Our review highlights different avenues for future research. As noted in our introduction, despite its relevance to physiopathology and evolution of chronic conditions benefiting from hypnosis such as pain, anxiety, or depression, only few studies assessed the impact and role of ANS modulations in these situations. Such research would be valuable to better understand the mechanisms of hypnosis in these conditions, and further validate this approach. Parallel work in healthy volunteers is still important to pilot and refine methodology with this broader perspective. An interesting approach reviewed above is to first define a reliable methodology in HVs (Boselli et al., Citation2018), and then perform a targeted clinical trial in a properly powered sample (N = 100) (Boselli et al., Citation2018).

Characterizing precisely the hypnotic modulation of the ANS balance in patients with decreased HRV at baseline would be particularly interesting. Follow-up studies could then compare the specific HRV and EDA impact of hypnosis vs. other mind-body techniques. Exciting research has demonstrated similar long-term clinical benefits on chronic pain after hypnosis and other cognitive treatments, yet potential physiological changes are unknown in this context (Jensen et al., Citation2020). Biofeedback and meditation can also achieve ANS modulation (Bornemann, Kovacs, & Singer, Citation2019). Given the predictive nature of HRV for global health, comparing changes in HRV across different training methods would provide useful knowledge on their impact. Careful protocols allowing a distinction between different components or stages of hypnosis should be considered to disentangle nonspecific vagal effects of controlled respiration on HRV vs relaxation itself (e.g., DeBenedittis et al., Citation1994) and thus increase the validity of ANS markers. Finally, understanding which patients benefit most from which technique in terms of ANS balance would also be important.
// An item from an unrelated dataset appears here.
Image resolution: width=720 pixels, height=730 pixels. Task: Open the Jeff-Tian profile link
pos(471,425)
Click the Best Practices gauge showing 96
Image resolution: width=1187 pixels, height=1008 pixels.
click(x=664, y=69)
In summary, although recent neuroscience research on hypnosis has provided important clues to objectively establish and indirectly validate impacts on cognition, perception, and affect, future work should more precisely consider concomitant effects on ANS activity. Such investigations would not only yield a more complete understanding of hypnosis at the whole brain level, but also help better elucidate its functional benefits in clinical disorders, allow direct comparison with other psycho-somatic interventions, and more generally shed light on the neurocognitive basis of self-consciousness grounded on mind-body interactions.